- Extrait du document -
────────

Seigneur du Vignemale

Si le spot de l'époque était incontestablement le Mont-Perdu (le massif était alors pour partie terra incognita, la cartographie inexistante et son ascension relevait de l'expédition), c'est sur le Vignemale, le plus haut sommet en territoire français de la chaîne (3.298 m), que Russell jettera finalement son dévolu. Il en fit trente-trois fois l'ascension, dont l'une au moins restée dans les tablettes pour avoir été la première hivernale européenne (11 février 1869). « Jamais je n’oublierai les courtes mais mémorables minutes que nous passâmes là-haut dans le cœur de l’hiver, avec la certitude qu’aucun homme en Europe ne respirait à notre niveau : orgueil puéril mais pardonnable. D’ailleurs des fibres plus nobles vivaient aussi en moi. Du haut de cette cathédrale céleste, je voyais sous mes pieds la chaîne des Pyrénées gelée d’un bout à m’autre. J’étais au centre d’un paradis de neige. Mon enthousiasme touchait à la folie. »

À partir de 1881, Russell fera creuser et aménager à ses frais dans les contreforts de la Pique-Longue pas moins de sept grottes différentes afin de prendre ses quartiers d'été au-dessus de 3.000 m d'altitude et de recevoir dignement ses amis de passage. Il offrira ainsi l'hospitalité (qui n'allait pas sans distribution de cigares et de punch flambé) à la fine fleur des ascensionnistes méridionnaux : Henri Béraldi, Charles Packe, Franz Schrader, Henri Brulle, Jean Bazillac, Clément Latour, François Lacaze, François Bernard-Salles, Roger de Monts, le comte de Saint-Saud, le baron Bertrand de Lassus, Maurice Gourdon, Maurice Meys, René d'Astorg, Louis Robach, le comte Zassetzky, Tchihatcheff junior, etc. Étaient également bienvenues les dames de la bonne société cosmopolite qui, comme les guides, disposaient de leurs propres nids d’aigle, matelassés de paille et munis d’un poêle à charbon. " Il arrivait bien qu'une gouttière s'oubliât dans le cou d'un invité ou que le sommeil fût contrarié par quelque bestiole, relate Henri Brulle, mais il était de bon goût de ne pas s'en apercevoir, et tout en s'essuyant ou se grattant discrètement, de vanter la surprenante étanchéité des parois et le confortable asiatique de la couche. Qui, du reste, parmi nous, les favorisés, n'affirmerait que ces nuits furent les meilleures de sa vie ? "

────────

- Données présentées -

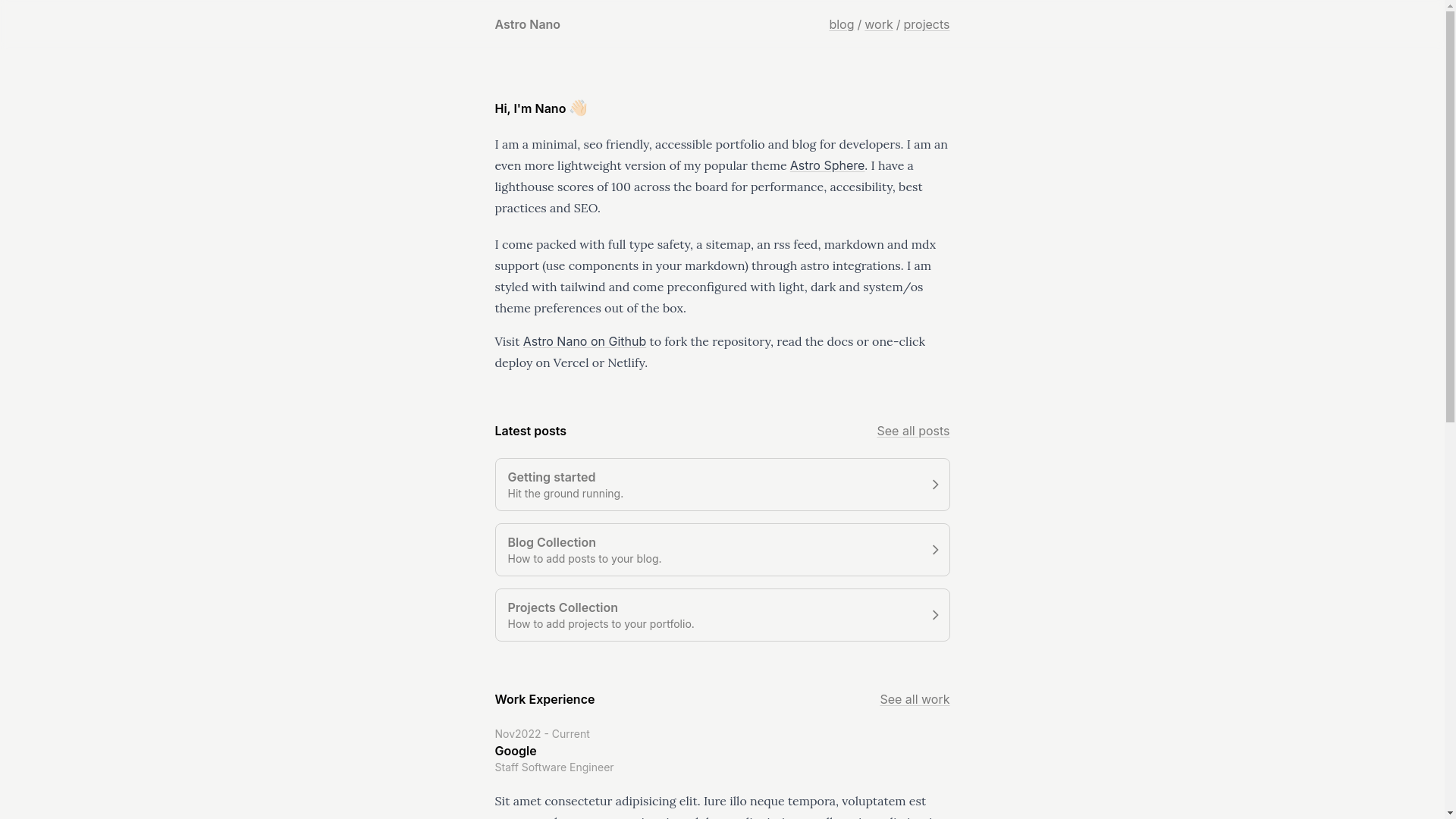
Task: Open the work navigation link
Action: [878, 24]
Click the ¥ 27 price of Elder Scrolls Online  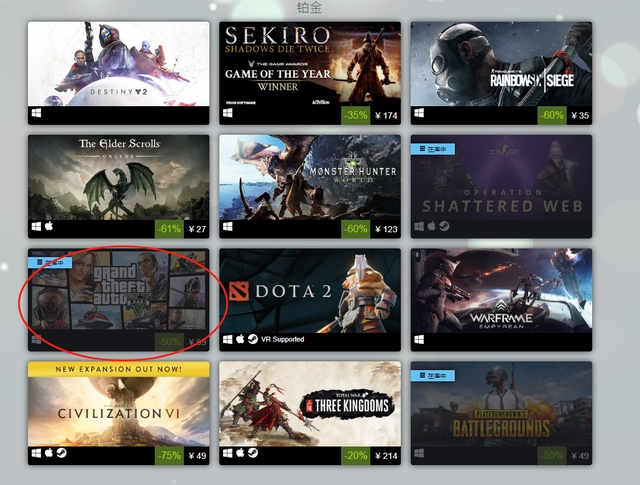pyautogui.click(x=197, y=229)
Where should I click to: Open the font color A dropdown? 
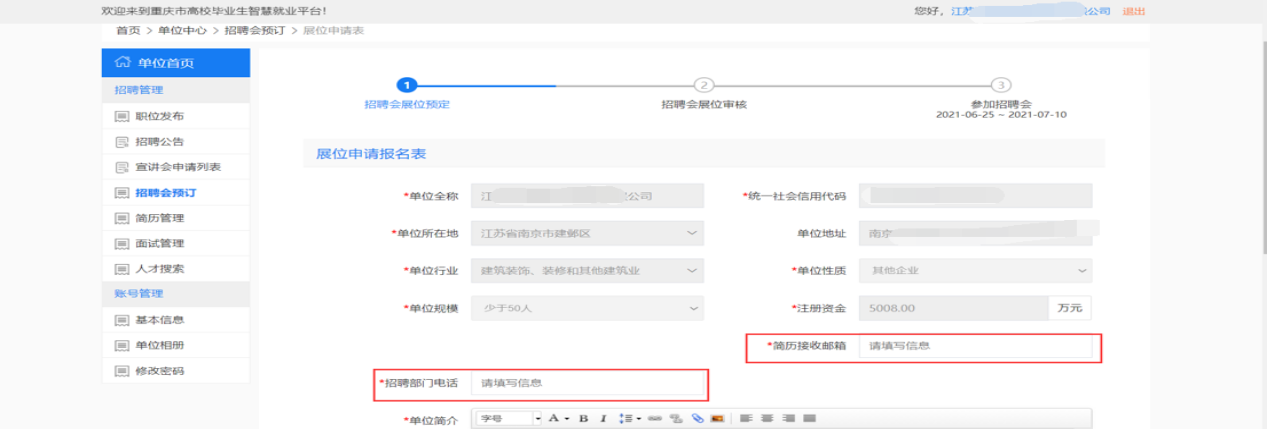[556, 418]
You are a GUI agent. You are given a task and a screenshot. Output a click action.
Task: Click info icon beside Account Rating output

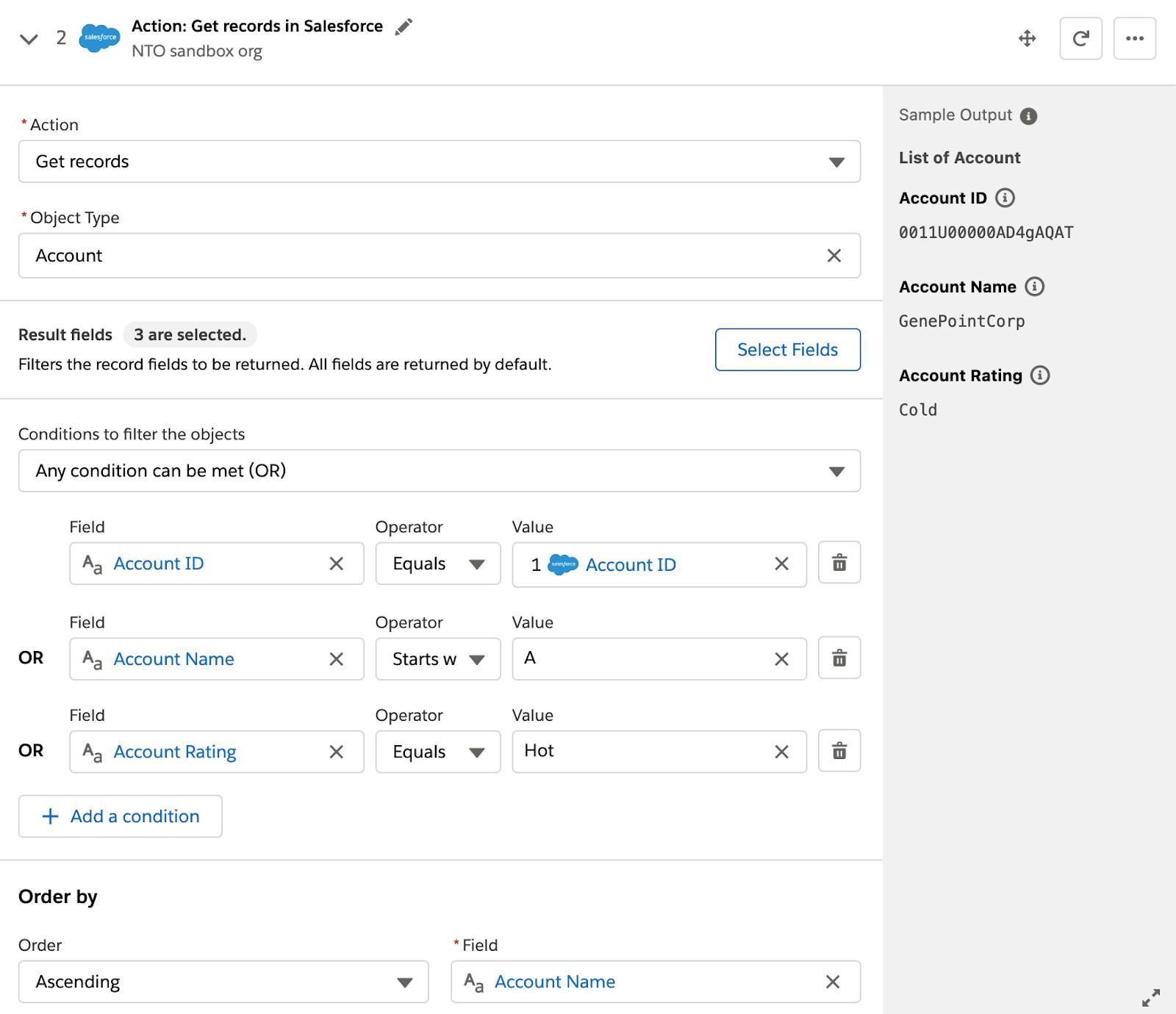click(x=1040, y=375)
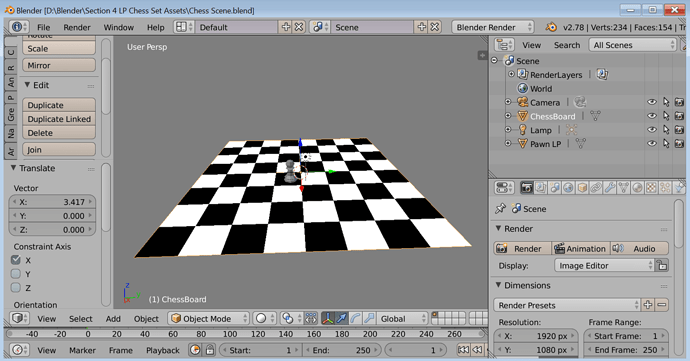Click the Animation render button

pos(581,248)
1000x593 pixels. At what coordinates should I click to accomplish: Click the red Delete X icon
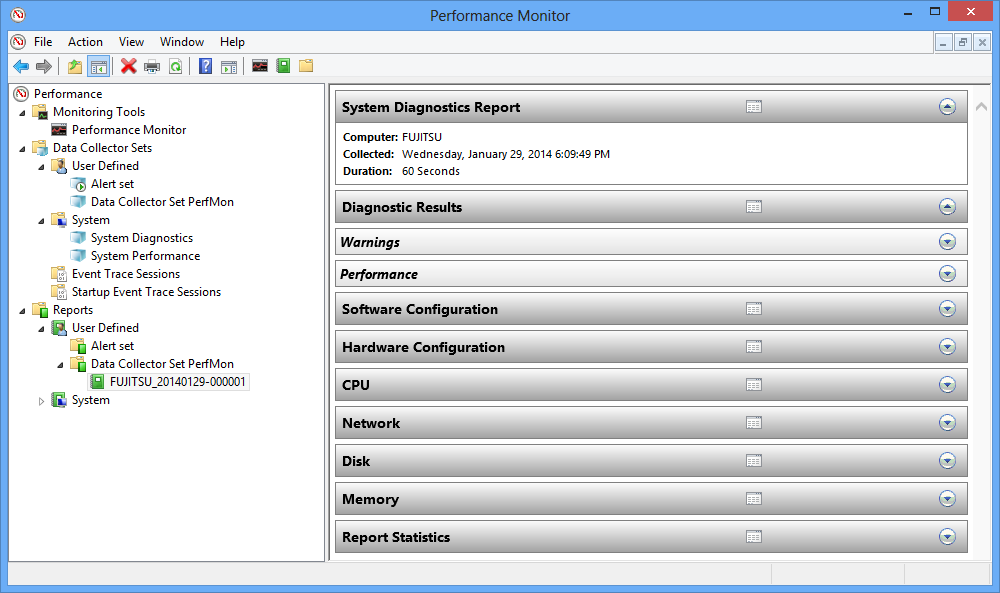coord(128,66)
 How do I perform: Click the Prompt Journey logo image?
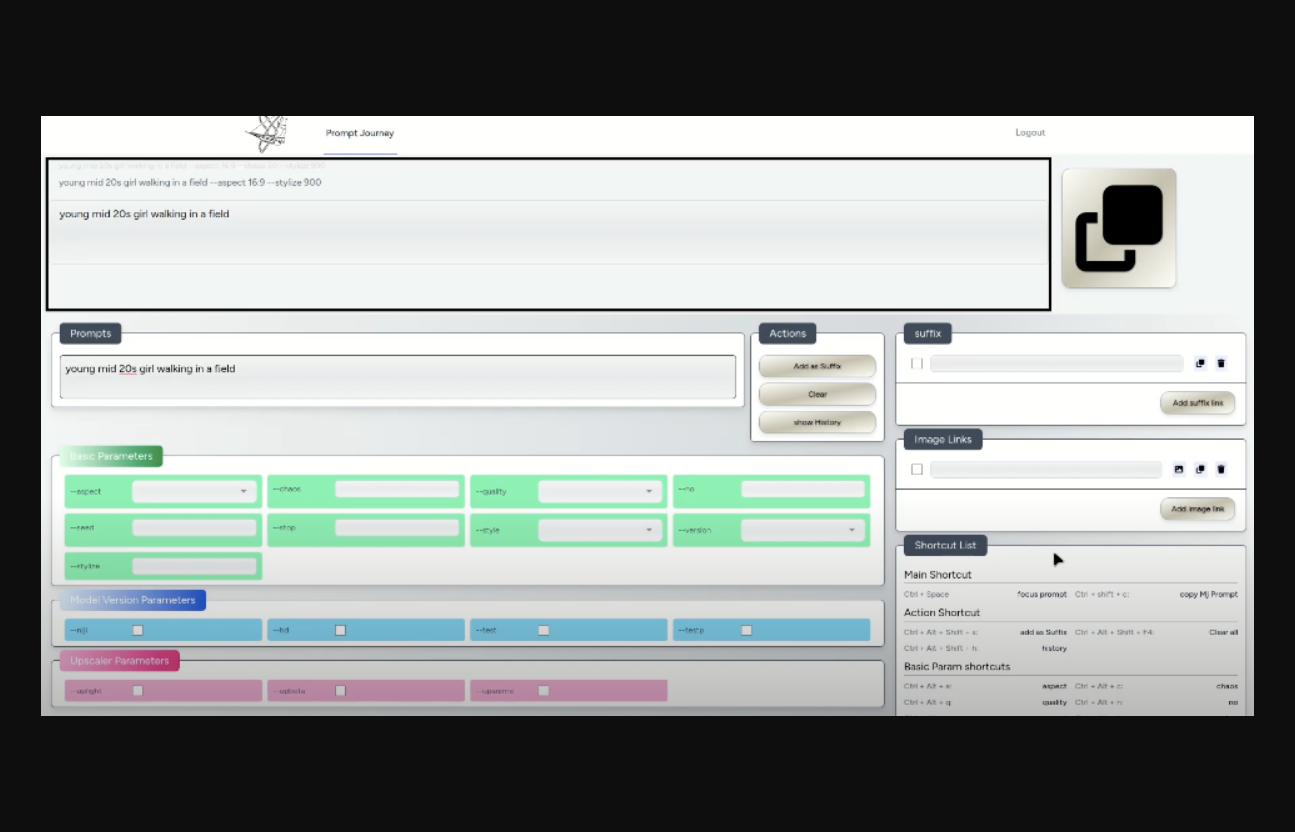[267, 134]
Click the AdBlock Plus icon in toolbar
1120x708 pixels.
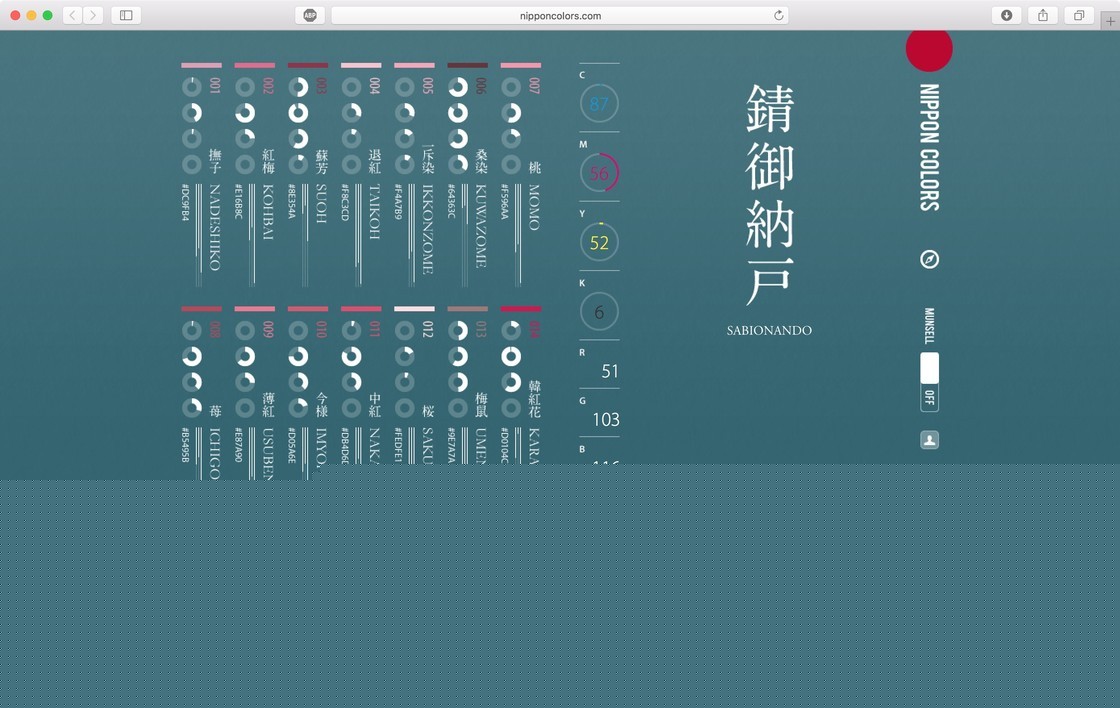[x=310, y=15]
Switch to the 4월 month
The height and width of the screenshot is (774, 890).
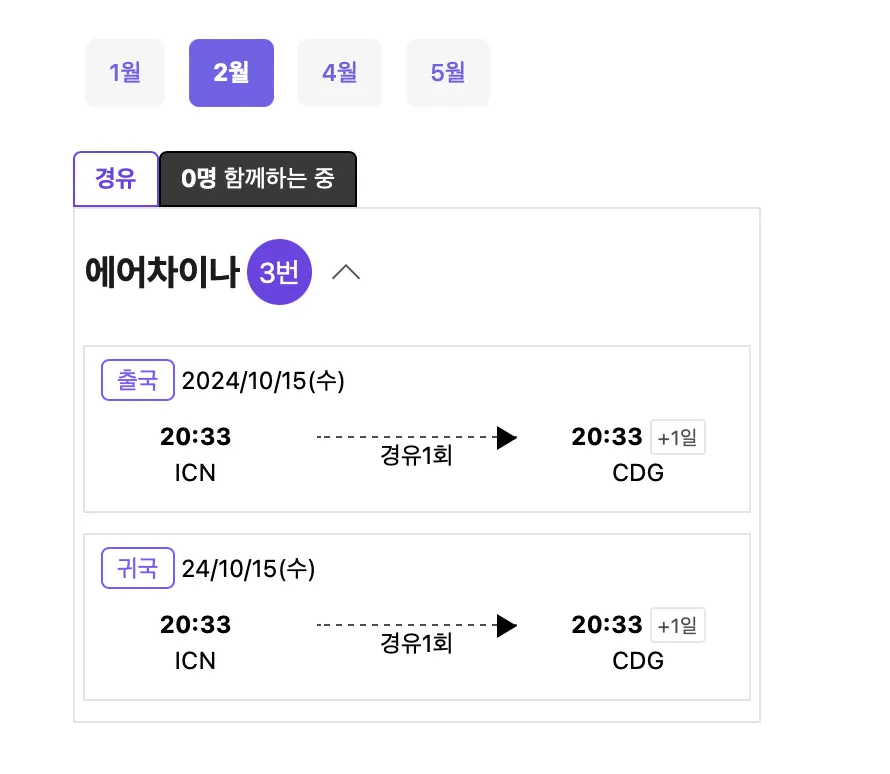(340, 73)
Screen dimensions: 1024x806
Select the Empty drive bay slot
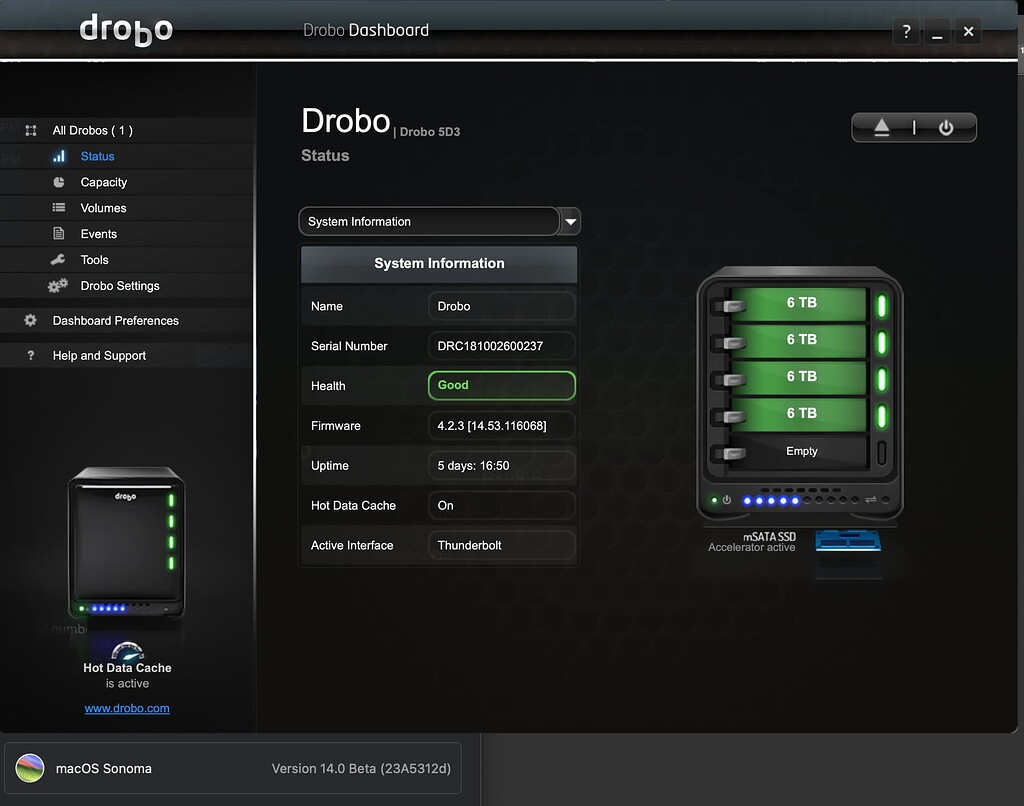point(799,452)
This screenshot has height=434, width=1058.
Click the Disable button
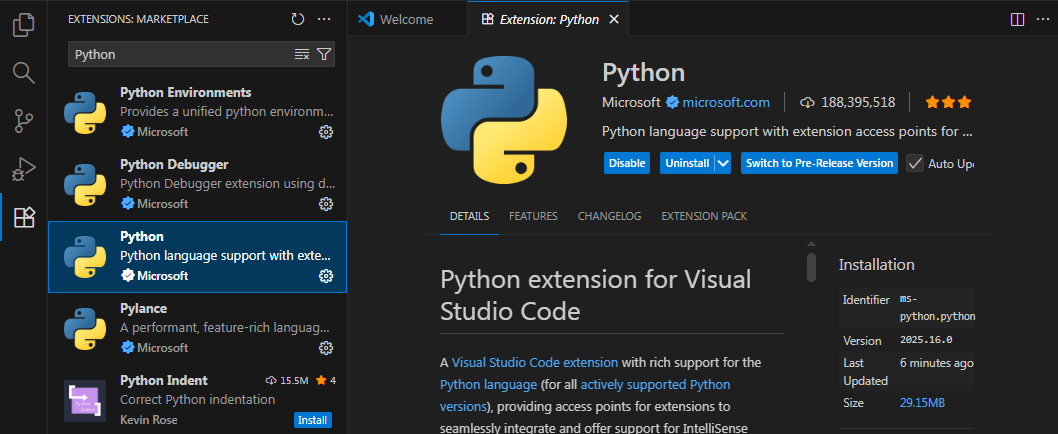point(627,163)
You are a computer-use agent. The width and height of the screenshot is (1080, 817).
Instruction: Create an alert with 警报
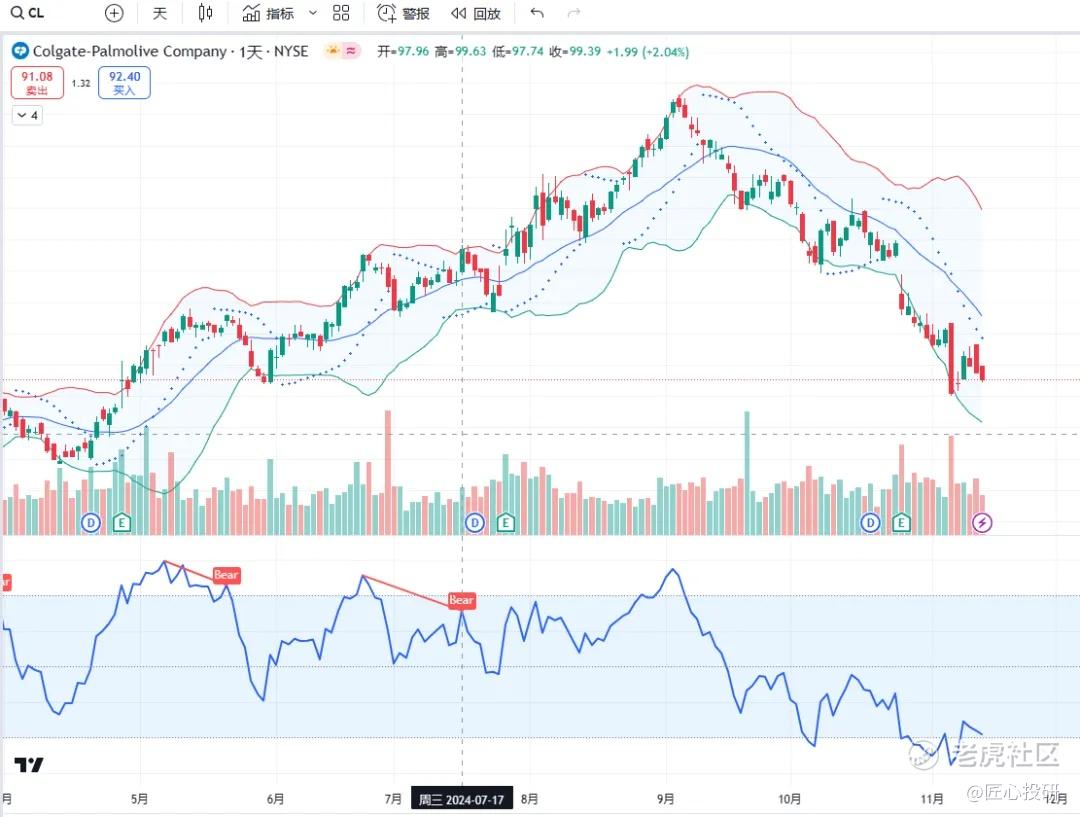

────────

- Consigne 1 -
Répondez à ces questions sur l'extrait consacré à Russell et au Vignemale :
(a) Combien de fois Russell a-t-il gravi le Vignemale ?
(b) À partir de quelle année fait-il creuser des grottes, et combien ?
(c) De quoi étaient garnis les nids d'aigle réservés aux dames et aux guides ?
- Consigne 2 -
Prolongez l'extrait consacré à Russell et au Vignemale en reprenant après sa dernière phrase.
Les données ne servent à rien ici.

- Réponse attendue 1 -
(a) Trente-trois fois.
(b) À partir de 1881 ; il en fait creuser sept.
(c) Ils étaient matelassés de paille et munis d'un poêle à charbon.

- Réponse attendue 2 -
La concession du glacier d'Ossoue pour 99 ans

Le 7 août 1889, Russell se trouvait en bonne place pour assister à la première ascension du Couloir de Gaube, emmenée par un de ses guides attitrés, le fameux Célestin Passet, qui inaugurait ainsi les débuts du pyrénéisme engagé, que jusqu'à la fin de sa vie Russell ne cessera de maudire et de fustiger. Tout piton n’équivalait-il pas à un coup de poignard porté au flanc de la montagne ? La même année, le préfet des Hautes-Pyrénées lui accordera la concession du glacier d'Ossoue et des sommets adjacents (200 hectares) pour 99 ans en échange d’un franc symbolique annuel. Fervent catholique, Russell fera donné en 1893 la bénédiction à sa chère grotte par le curé de Gèdre et le père Pascal Carrère, en présence de nombreuses personnalités.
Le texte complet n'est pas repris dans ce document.